Thursday, May 26, 2011

The lost license

We were in an abandoned building on Farish Street, an old commercial district in Jackson, Miss. that's in the process of being rejuvenated, to shoot author photos for the book my co-author, Michael Rejebian, and I have just finished. We’d chosen the location because the book itself is kind of gritty, and it seemed more appropriate than posing in some hermetic environment.

Anyway, as Michael was having his picture made, I poked around in the debris on the floor of the gutted building and came across a driver’s license. It belonged to a young blond woman whose name was something like Courtney Layne Holloman or Holcomb, of Hattiesburg. I figured her purse had been stolen, and decided that if I could get in touch with her she might want to know where it was, if only because it meant her ID wasn’t floating around, possibly being used.

Then, as I looked out the empty frame of a window, I saw a cop sitting in a car behind the JPD substation down the way. I figured it made more sense to give him the license, in case it was evidence of a crime.
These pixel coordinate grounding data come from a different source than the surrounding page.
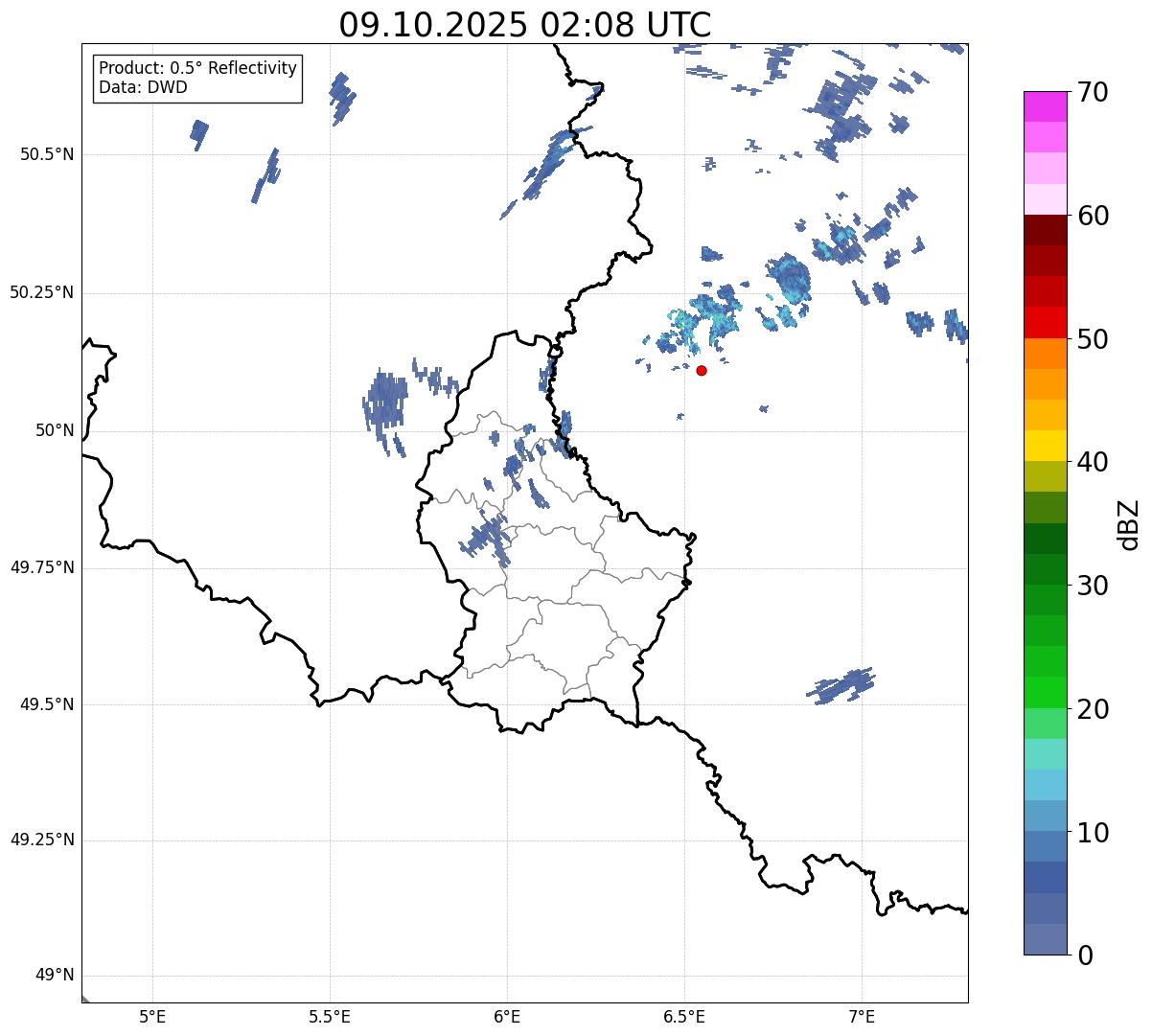The height and width of the screenshot is (1036, 1152).
Task: Click the red station marker dot
Action: (702, 370)
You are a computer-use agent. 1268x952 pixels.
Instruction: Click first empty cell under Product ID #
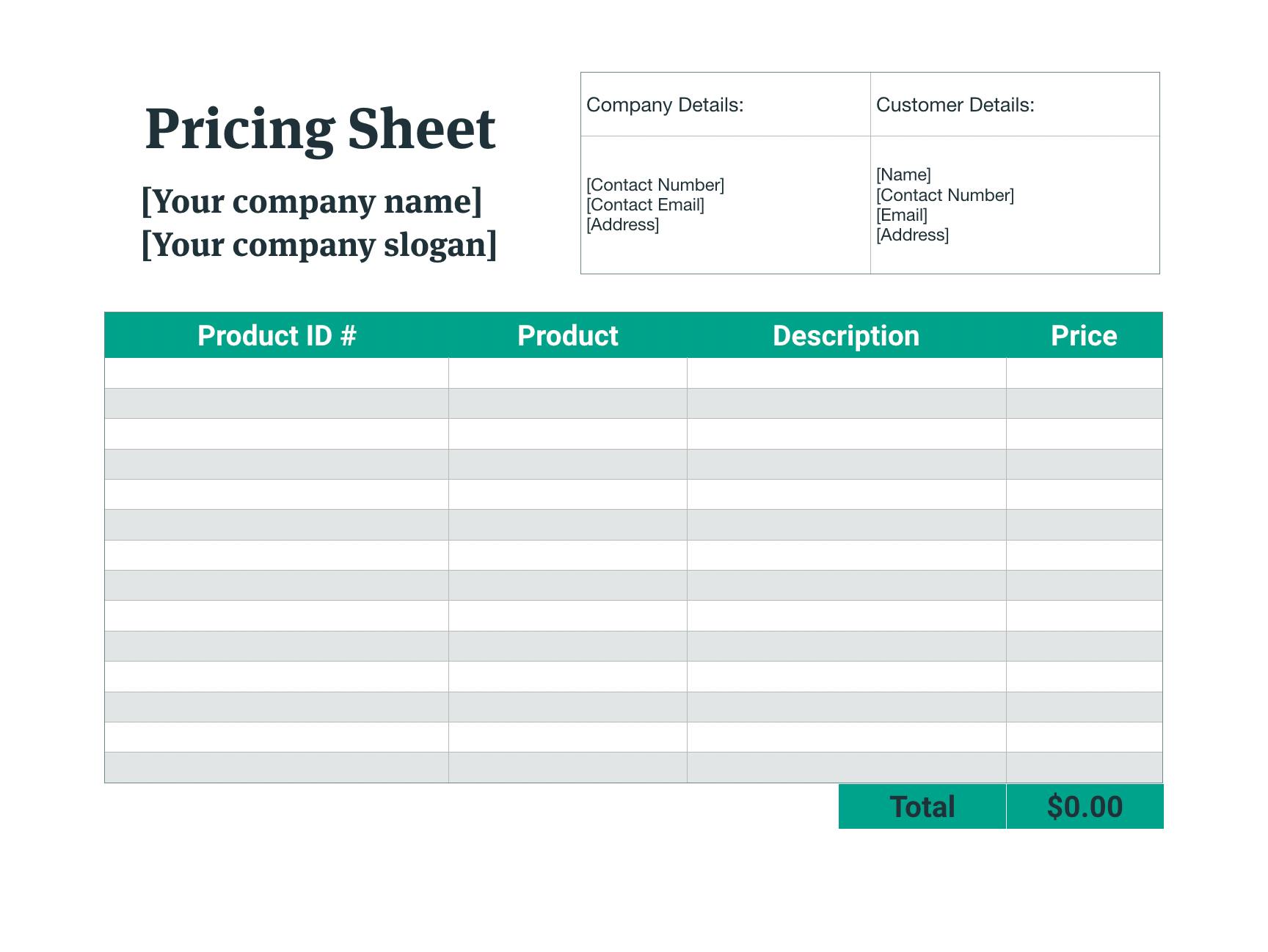(x=277, y=373)
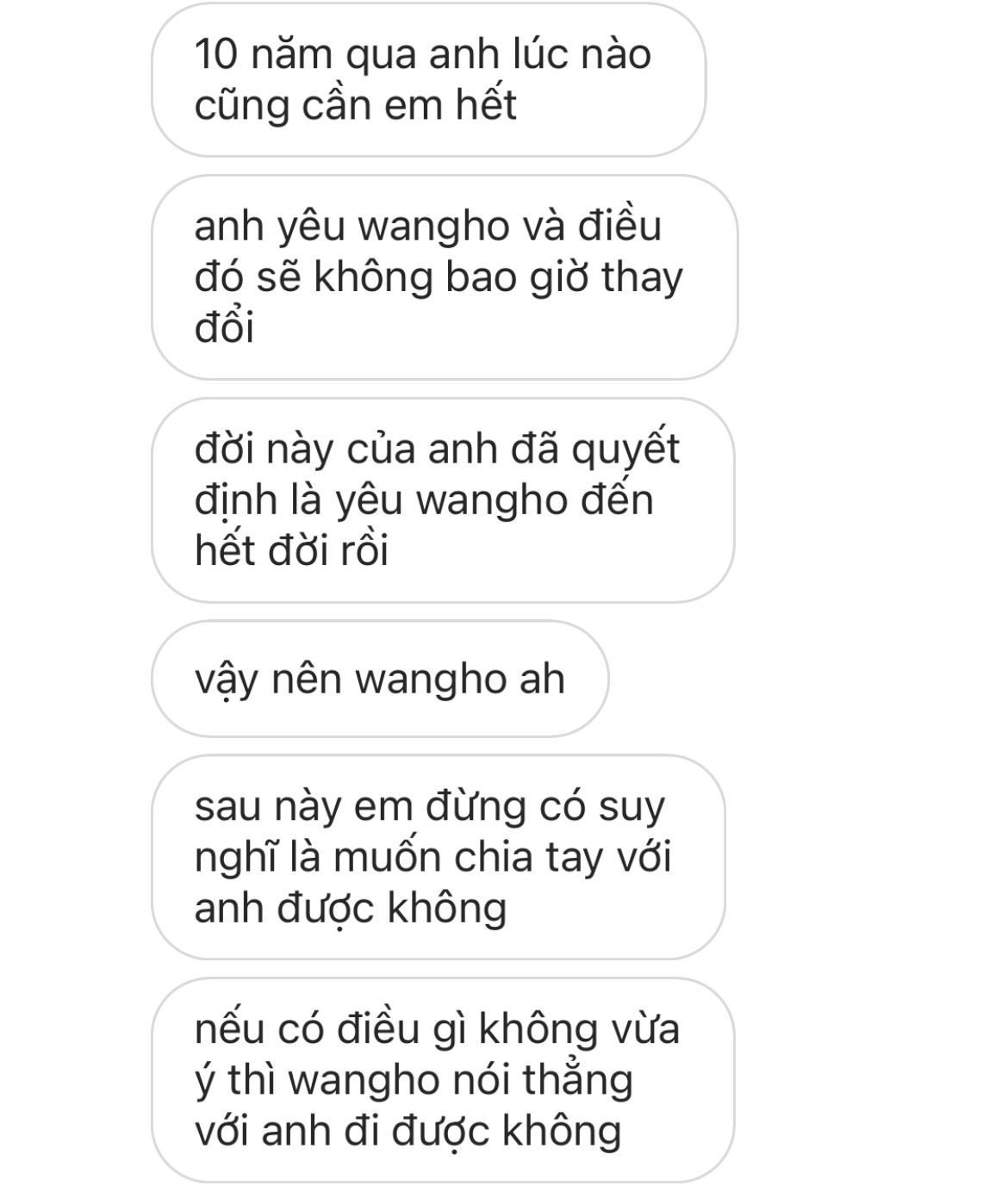Click the line "với anh đi được không"
This screenshot has height=1198, width=1008.
pos(408,1131)
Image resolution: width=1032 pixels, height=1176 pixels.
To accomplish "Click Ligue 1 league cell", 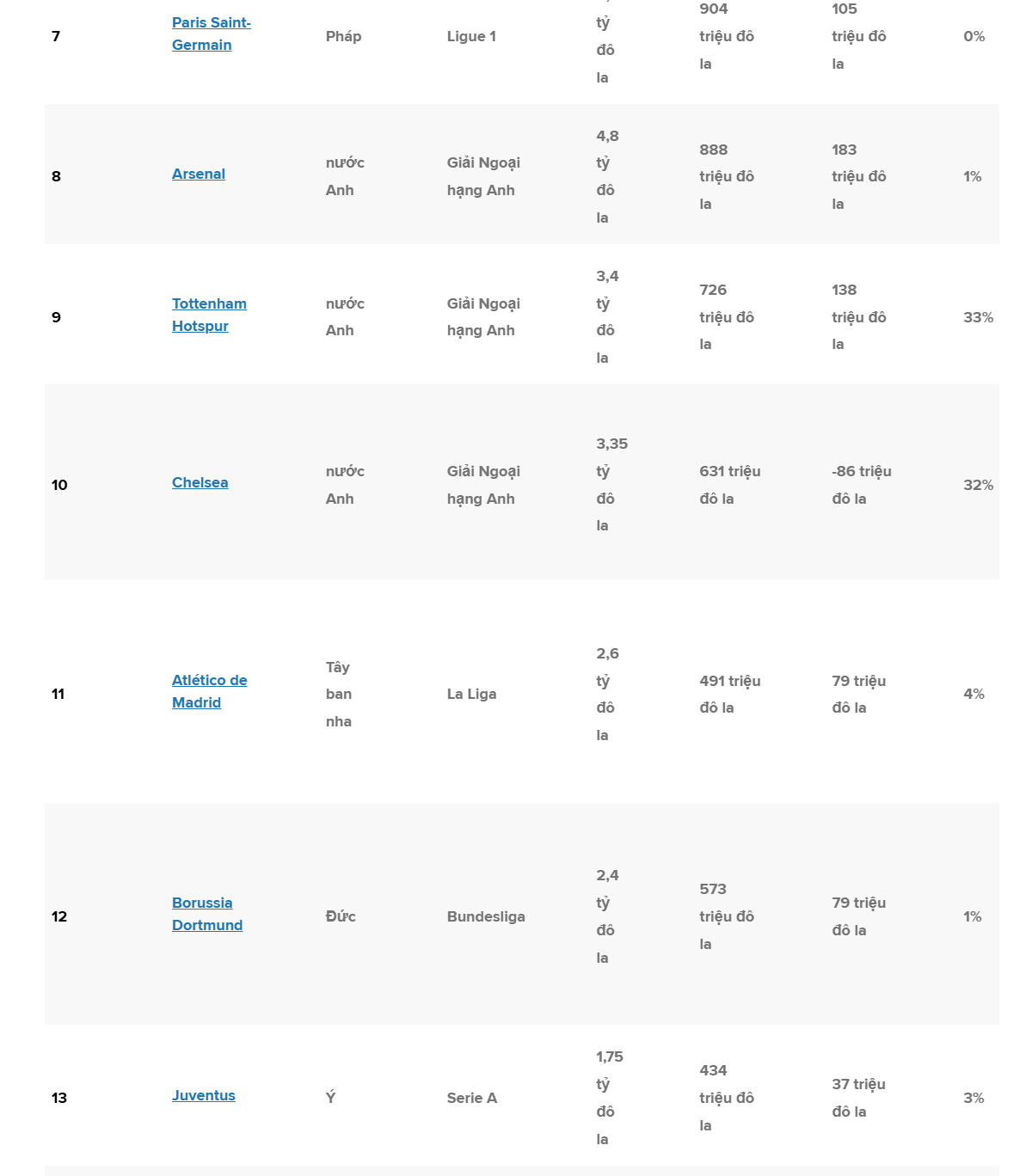I will 471,36.
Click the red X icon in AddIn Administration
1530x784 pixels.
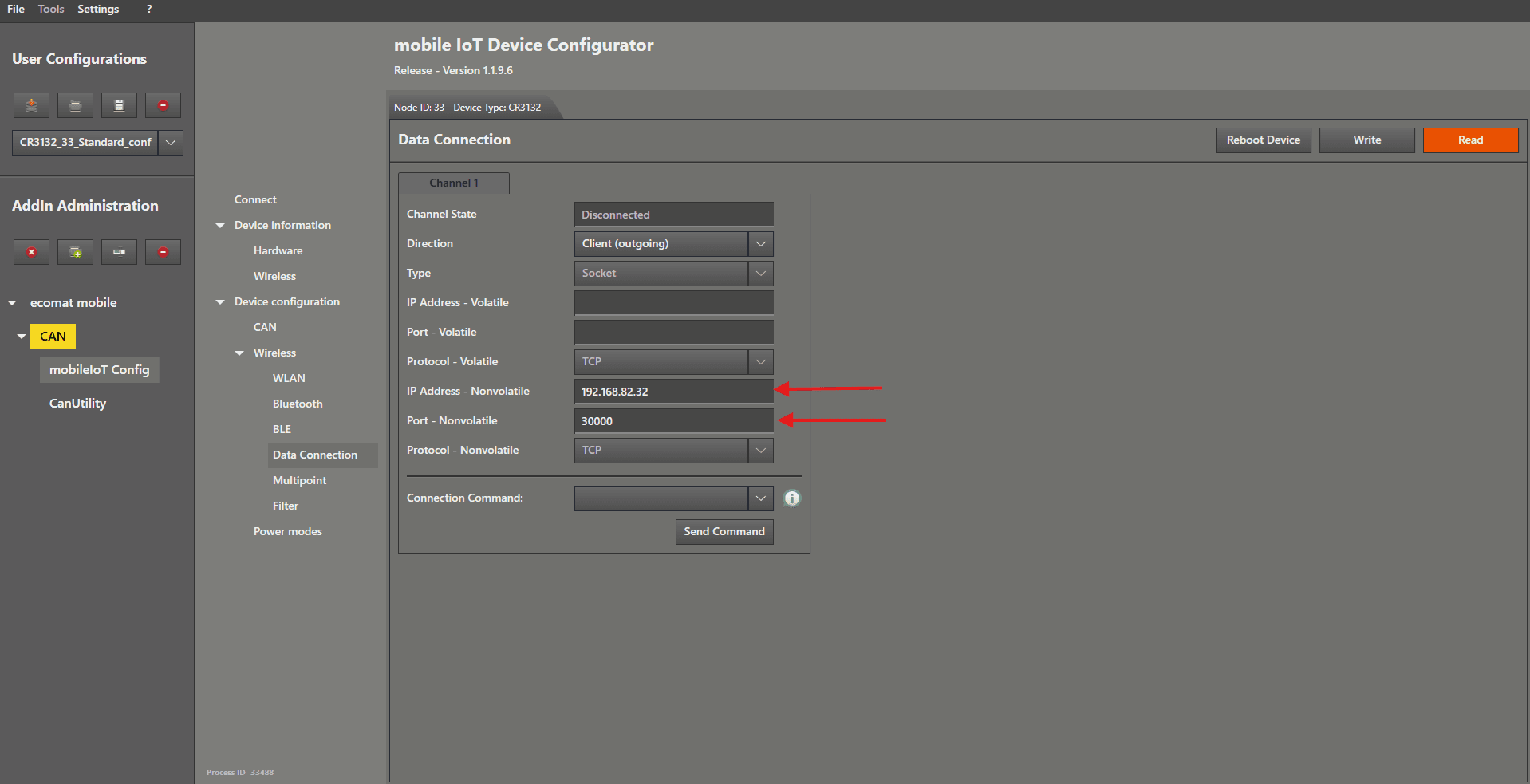coord(31,252)
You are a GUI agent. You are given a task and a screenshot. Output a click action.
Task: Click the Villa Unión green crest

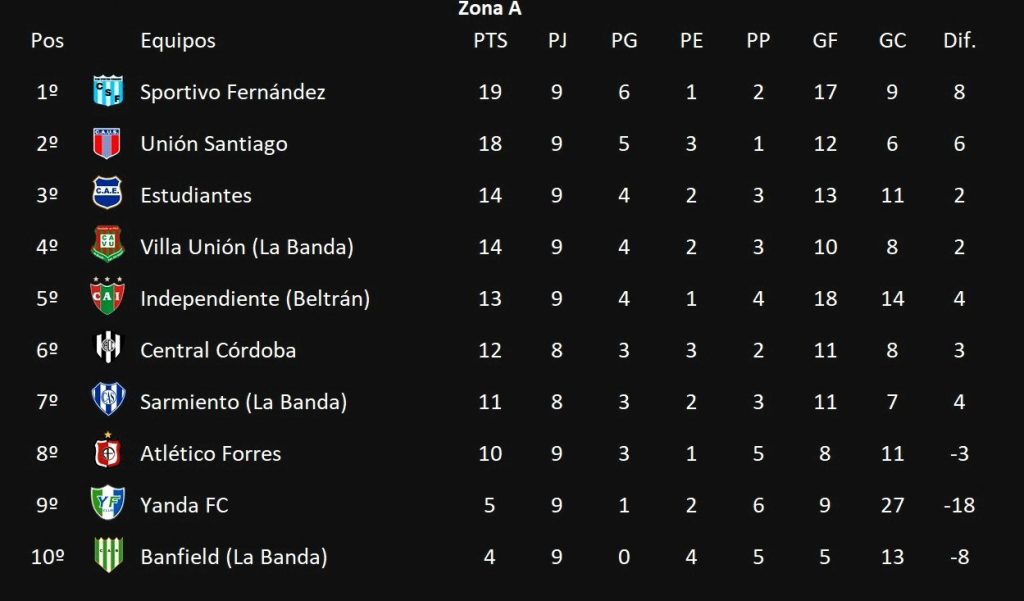(x=108, y=244)
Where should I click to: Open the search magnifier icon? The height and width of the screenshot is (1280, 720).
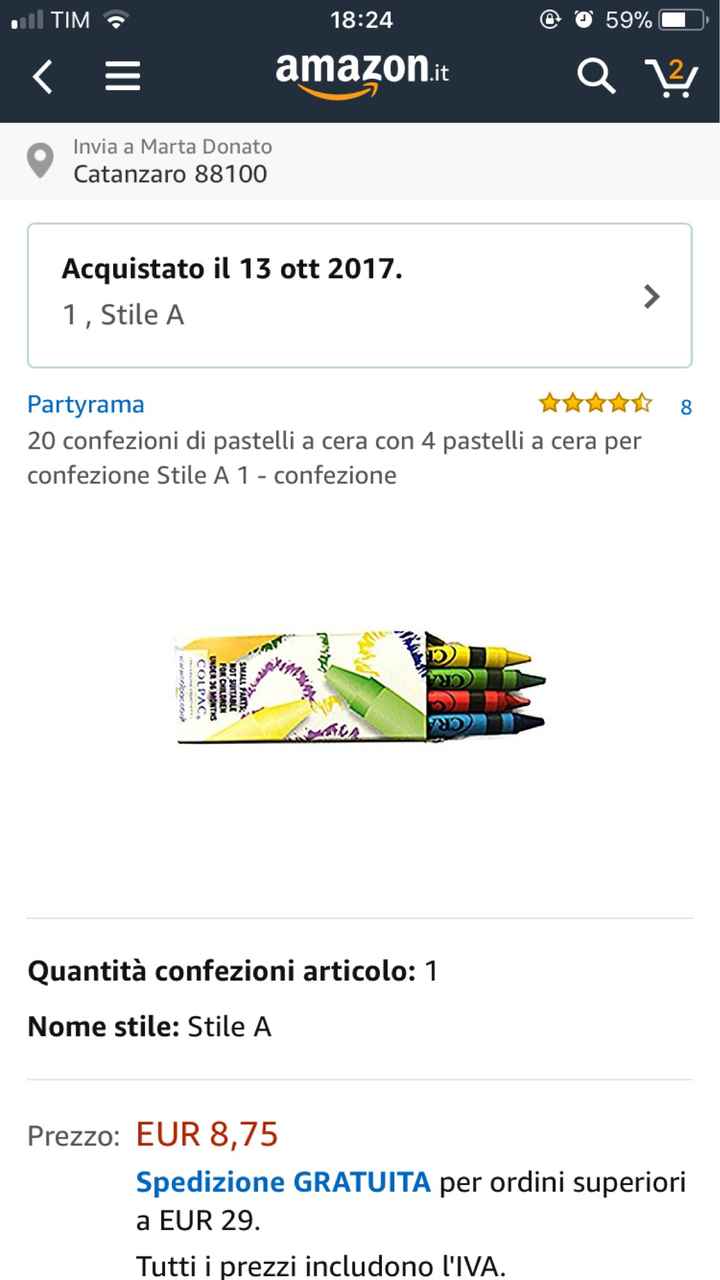(x=596, y=76)
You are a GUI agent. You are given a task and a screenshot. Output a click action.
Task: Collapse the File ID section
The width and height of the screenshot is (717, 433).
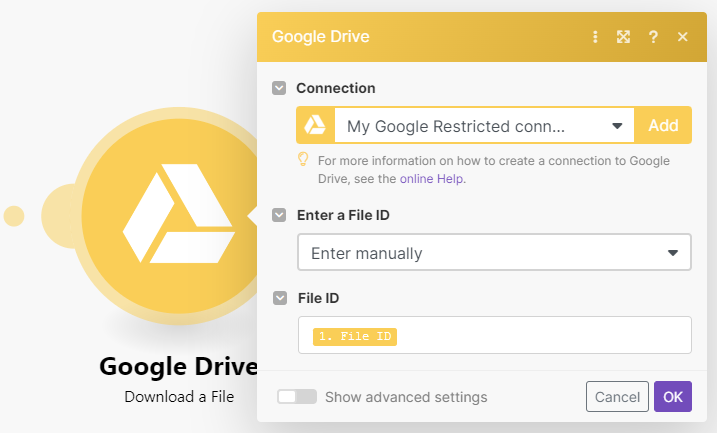point(279,298)
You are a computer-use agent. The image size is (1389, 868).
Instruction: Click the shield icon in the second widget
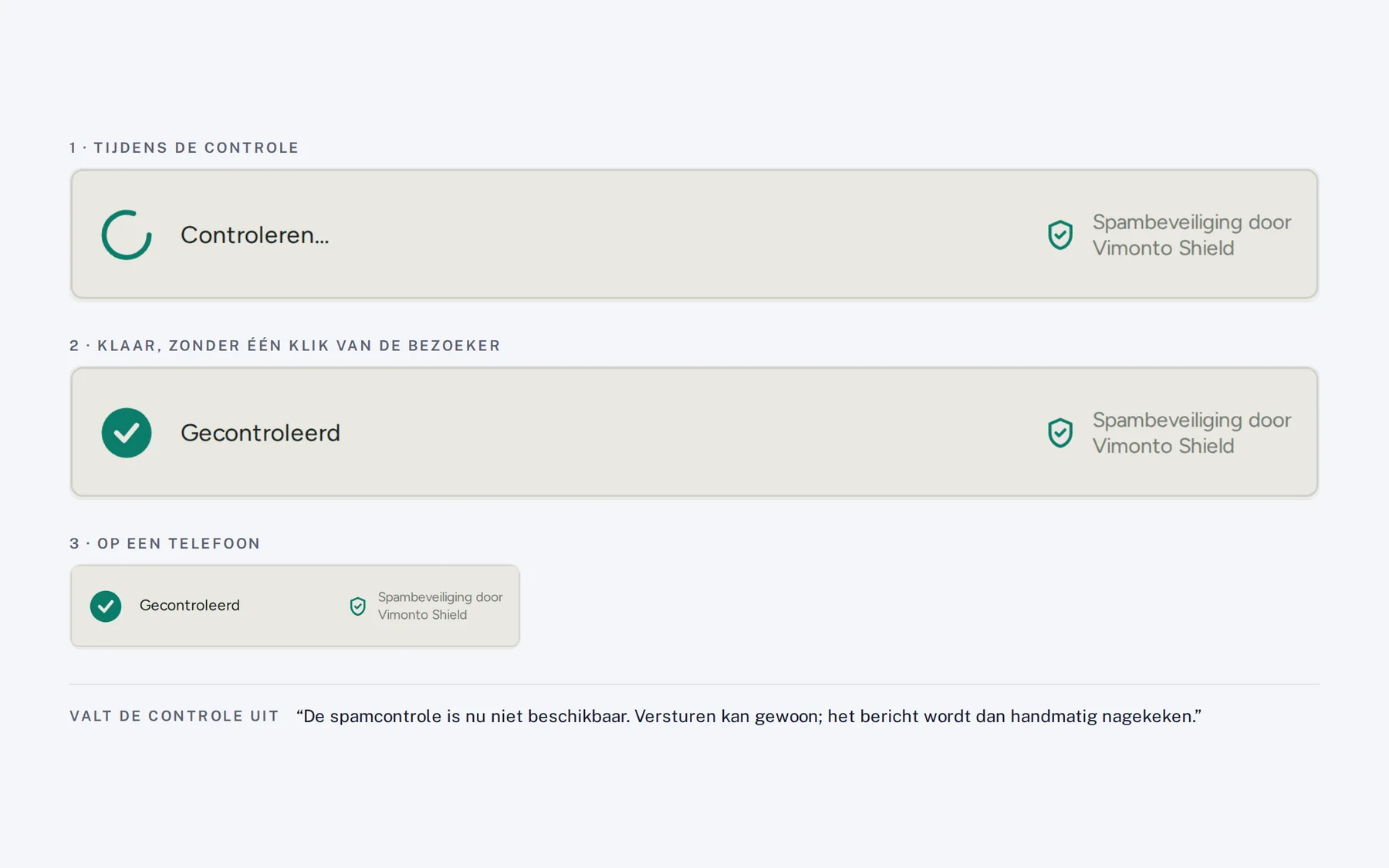tap(1060, 433)
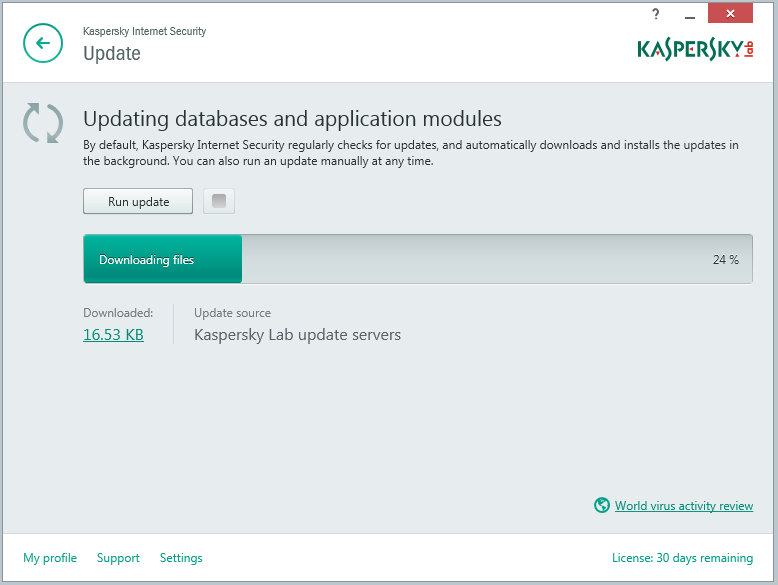Open the 16.53 KB downloaded link
The image size is (778, 585).
(x=113, y=334)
I walked up to the cruiser cautiously because I was coming from a blind alley, and I’ve noticed that cops are typically a little skittish when being approached while they’re sitting in their cars. When he looked up I held up the license and gestured toward the empty building behind me. He rolled down his window and I told him about finding it.

He was polite, but it was almost like he wasn’t sure why I was telling him. He was listening to talk radio with the AC on. I said we’d been taking pictures in the abandoned building when I found the license. He said, “People take pictures there all the time,” like that was kind of curious to him, and I said, “Yeah, well, anyway, that’s how I found this license.”

I handed it to him. He read the woman’s name aloud, as if to jog his memory. Then he handed it back to me and said perhaps I should try to get in touch with her. Well, OK… But really, that didn't seem logical, so I told him I'd just as soon not have a stolen license in my possession if I could avoid it, and perhaps it made more sense for him to take it, unless he didn’t want it because it would require him to file a bunch of paperwork or something. He said, no, no, he’d take it, so I handed it back. He then tried to call directory assistance on his dark pink Razor, but he couldn’t get a connection. It was kind of strange. It was also very hot standing in the sun with the heat emanating from the cruiser’s engine, so I said I needed to get back to the photo shoot. I thanked him and he thanked me.

All of which is to say that if anyone knows a woman by that name, or something like it (I didn't write it down) perhaps they could let her know that the Jackson police have her lost license, for what it’s worth.